“Bir başka ülkeye, bir başka denize giderim.” dedin
“Bundan daha iyi bir başka şehir bulunur elbet.”
Her çabam kaderin olumsuz bir yargısıyla karşı karşıya
-bir ceset gibi- gömülü kalbim.
Aklım daha ne kadar kalacak bu çorak ülkede?
Yüzümü nereye çevirsem, nereye baksam,
kara yıkıntılarını görüyorum ömrümün,
boşuna bunca yıl tükettiğim bu ülkede.’
Yeni bir ülke bulamazsın, başka bir deniz bulamazsın.
Bu şehir arkandan gelecektir.
Sen gene aynı sokaklarda dolaşacaksın,
aynı mahallede kocayacaksın;
aynı evlerde kır düşecek saçlarına.
Dönüp dolaşıp bu şehre geleceksin sonunda.
Başka bir şey umma-
Ömrünü nasıl tükettiysen burada, bu köşecikte,
öyle tükettin demektir bütün yeryüzünü de.
Kavafis’in şiiri bu, Cevat Çapan’ın çevirisiyle… Ömrümü tükettiğim bu şehirden, çok uzaklardaki bir başka şehre gittiğimde; başka evleri, sokakları, başka yaşamları gördüğümde bu şehrin arkamdan geleceğini sanmıştım. Çok da öyle olmadı aslında, ülkemin kaosundan, her gün değişen çılgın gündeminden, kavgalardan, ağız dalaşlarından, insana saygı duymayan trafiğinden, doğanın ve insanın talanından, siyasetçinin yalanından bir ay da olsa uzaklaşmak iyi geldi bana.
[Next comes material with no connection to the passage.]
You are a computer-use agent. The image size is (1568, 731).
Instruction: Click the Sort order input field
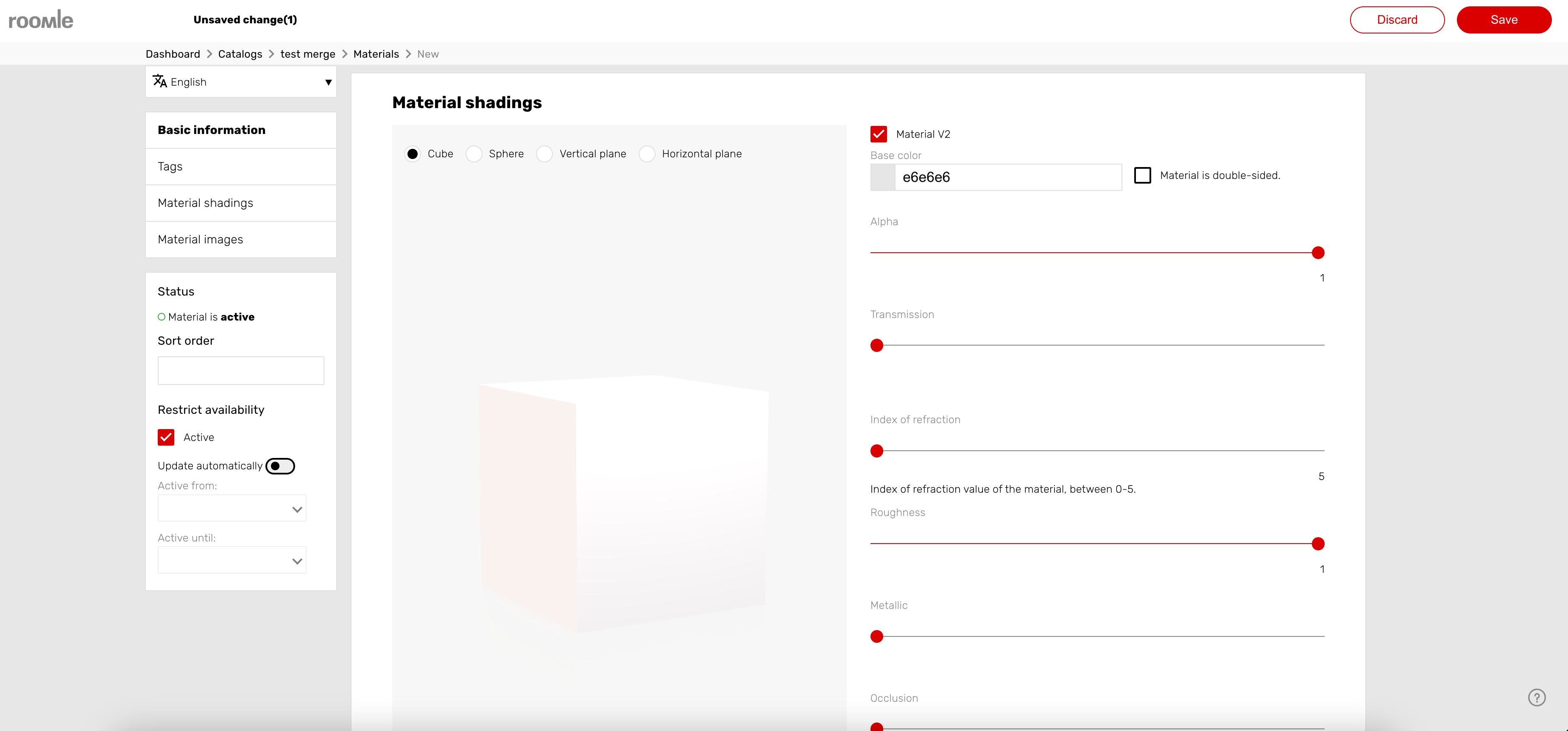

Hani Servetifünuncular da memleketin baskıcı ortamından bezmişler, Yeni Zelanda’ya kaçmak istemişler, bu memleket onları bırakmamış, gidememişlerdi ya, sonra Tevfik Fikret küserek topluma, çekilmişti ya Aşiyan’ına. Kavafis’in dediği gibi, aynı sokaklarda dolaşıp aynı mahallede kocayacağımı, nereye gidersem gideyim bu şehrin arkamdan geleceğini bile bile bu şehirden gitmek, hem de oğlumun yaşadığı şehre gitmek bana öyle iyi geldi ki… Kocaman bir ömre sığdıramadığım birçok şeyi bir aya sığdırdım. Yeni bir ülke, başka bir deniz bulamayacağımı bile bile yepyeni bir şehirde, hem de dünyanın en büyük okyanusunun yüreğine kadar sokulduğu bir şehirde her şeyi ama her şeyi, döneceğimi bile unutarak bir ay yaşadım.

Bu ağaca bu şiir iyi gelir.
Akıyordu su
gösterip aynasında söğüt ağaçlarını.
Salkımsöğütler yıkıyordu suda saçlarını!
Yanan yalın kılıçları çarparak söğütlere
koşuyordu kızıl atlılar güneşin battığı yere!
Birden
bire kuş gibi
vurulmuş gibi
kanadından
yaralı bir atlı yuvarlandı atından!
Bağırmadı,
gidenleri geri çağırmadı,
baktı yalnız dolu gözlerle
uzaklaşan atlıların parıldayan nallarına!
Ah ne yazık!
Ne yazık ki ona
dörtnal giden atların köpüklü boynuna bir daha yatmayacak,
beyaz orduların ardında kılıç oynatmayacak!
Nal sesleri sönüyor perde perde,
atlılar kayboluyor güneşin battığı yerde!
Atlılar atlılar kızıl atlılar,
atları rüzgâr kanatlılar!
Atları rüzgâr kanat…
Atları rüzgâr…
Atları…
At…
Rüzgâr kanatlı atlılar gibi geçti hayat!